Playwright. During a lengthy career, he was responsible for numerous memorable plays and had a highly-successful partnership with George S. Kaufman. The pair shared a Pulitzer Prize in Drama for their work “You Can’t Take It With You” (1937). Many of these plays became popular motion picture adaptations. Born into an impoverished Jewish family, his parents were immigrants from Europe, Moss discovered his fondness for the theatre at an early age with the encouragement of his grandfather. He dropped out of school during his teenage years in order to provide additional income for his family and worked as a recreations director at New York’s Catskills resorts. This led to opportunities for acting in stage productions of which resulted in his Broadway debut as a performer in the play “The Emperor Jones” (1926 to 1927), prior to turning to writing, directing and producing.
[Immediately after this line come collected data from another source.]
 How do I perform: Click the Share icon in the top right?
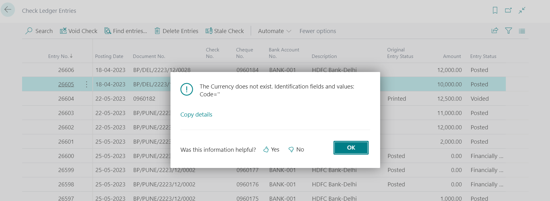[x=494, y=31]
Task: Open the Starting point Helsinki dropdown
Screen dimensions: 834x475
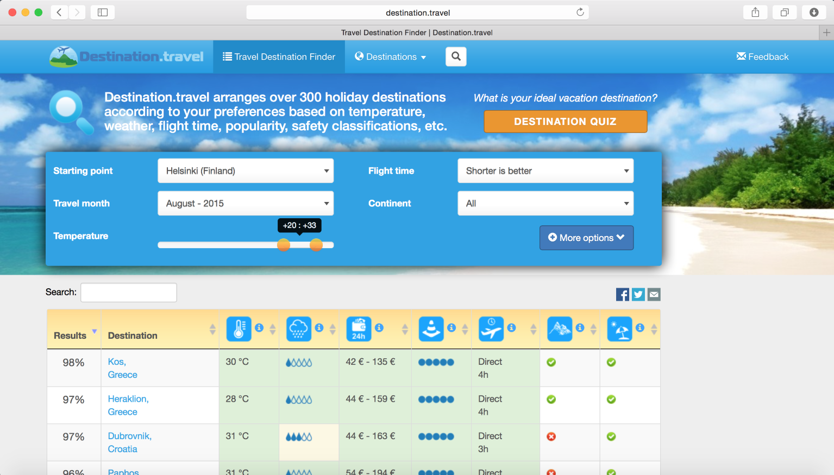Action: click(246, 171)
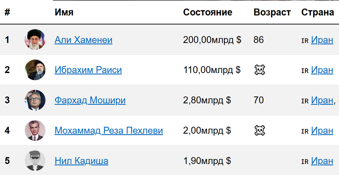Click the IR flag code for Мохаммад Реза Пехлеви
339x175 pixels.
point(305,131)
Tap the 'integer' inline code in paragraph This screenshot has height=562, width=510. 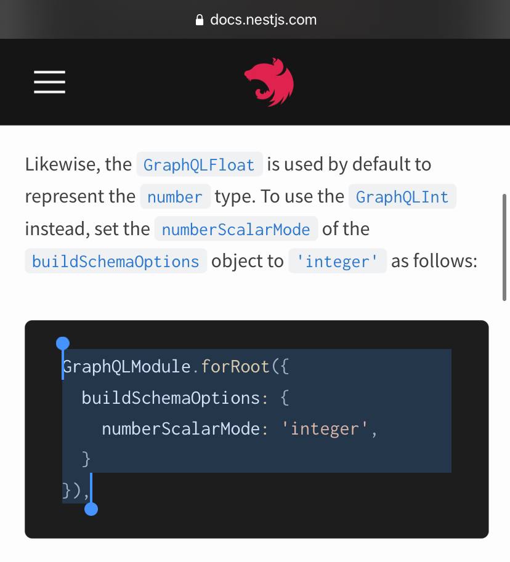tap(338, 261)
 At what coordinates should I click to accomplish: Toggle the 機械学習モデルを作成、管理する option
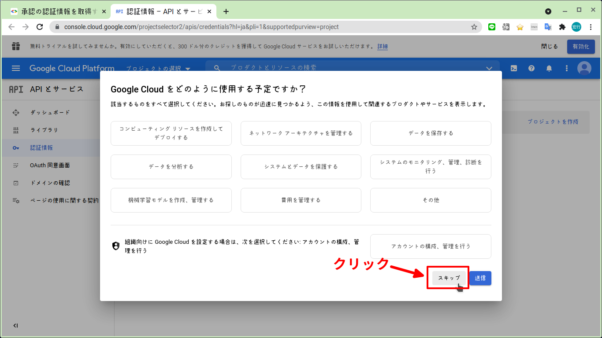(x=171, y=200)
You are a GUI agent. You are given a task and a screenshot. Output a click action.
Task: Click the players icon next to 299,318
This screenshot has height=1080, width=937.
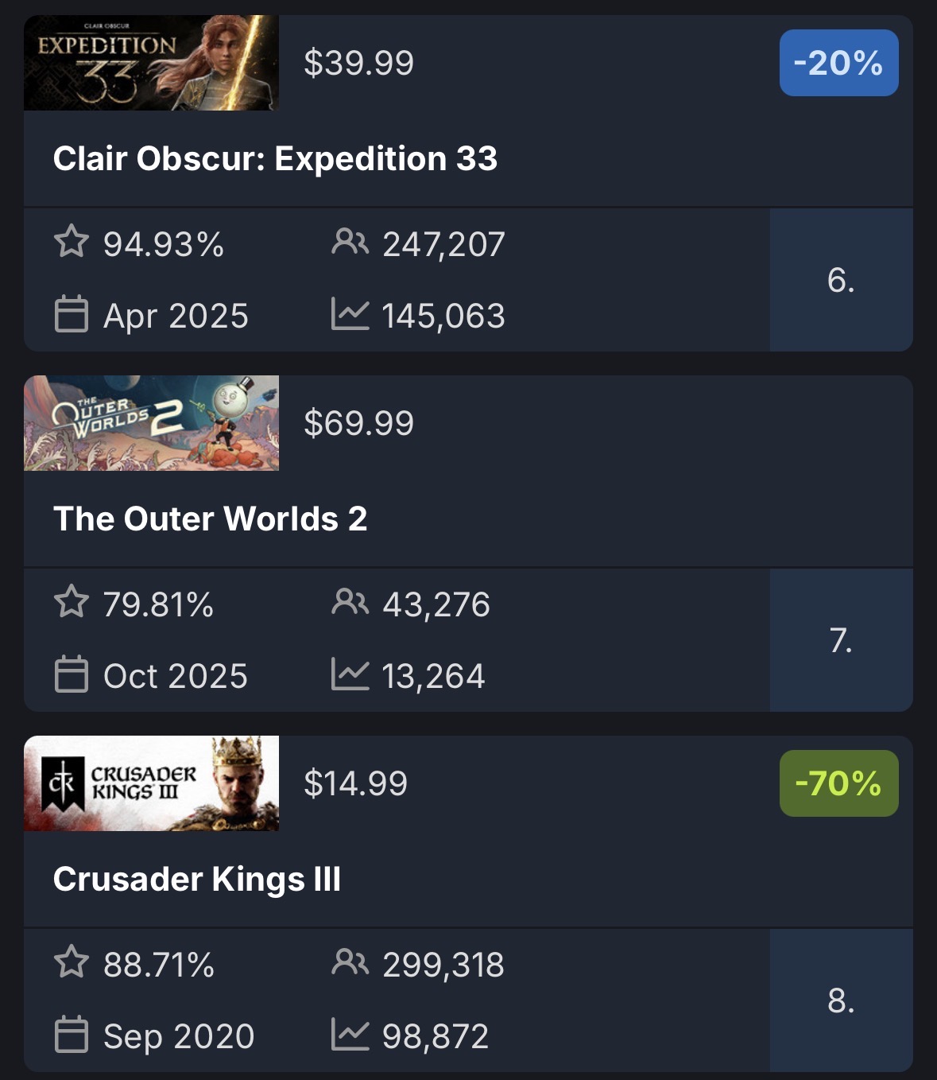click(x=350, y=962)
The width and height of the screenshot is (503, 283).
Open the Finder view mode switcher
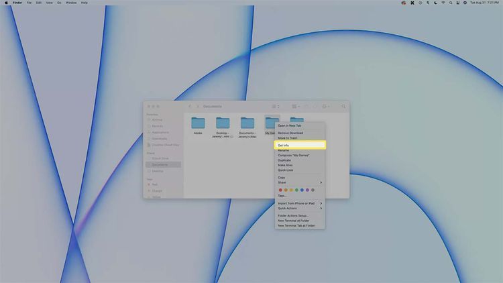276,106
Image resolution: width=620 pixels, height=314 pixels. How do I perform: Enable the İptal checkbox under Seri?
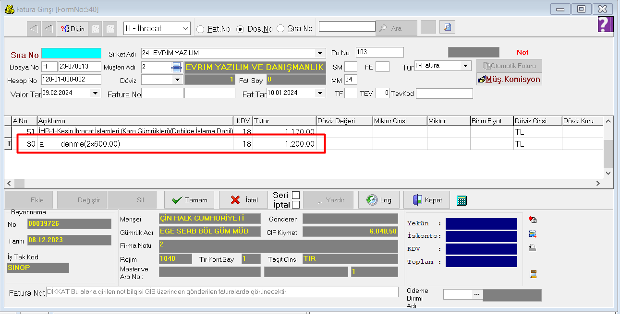coord(296,205)
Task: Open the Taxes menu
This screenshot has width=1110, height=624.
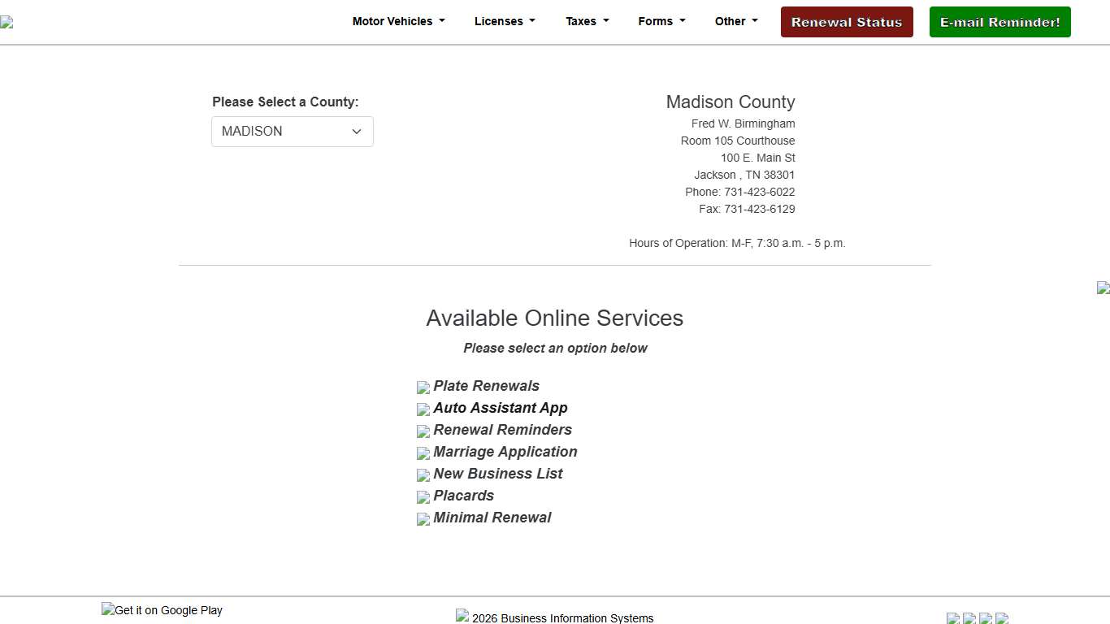Action: (x=587, y=22)
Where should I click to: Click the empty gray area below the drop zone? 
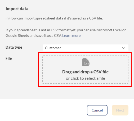[85, 93]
His other notable collaborations with Kaufman include “Once in a Lifetime” (1930 to 1931), “Face the Music” (1933), “Merrily We Roll Along” (1934 to 1935), “The Man Who Came to Dinner” (1939 to 1941), “George Washington Slept Here” (1940 to 1941) and “Born Yesterday” (1946 to 1949). His solo efforts include “Winged Victory” (1943 to 1944), “Dear Ruth” (1944 to 1945), “My Fair Lady” (1956 to 1962, for which earned him a Tony Award for his directing) and “Camelot” (1960 to 1963). Among his screenplays include “Hans Christian Anderson” (1952) and his adaptation for the Judy Garland version of the film “A Star Is Born” (1954). Hart was married to actress Kitty Carlisle from 1946 until his death in 1961. He died from a heart attack.
Bio by: C.S.
1910–2007 (m. 1946)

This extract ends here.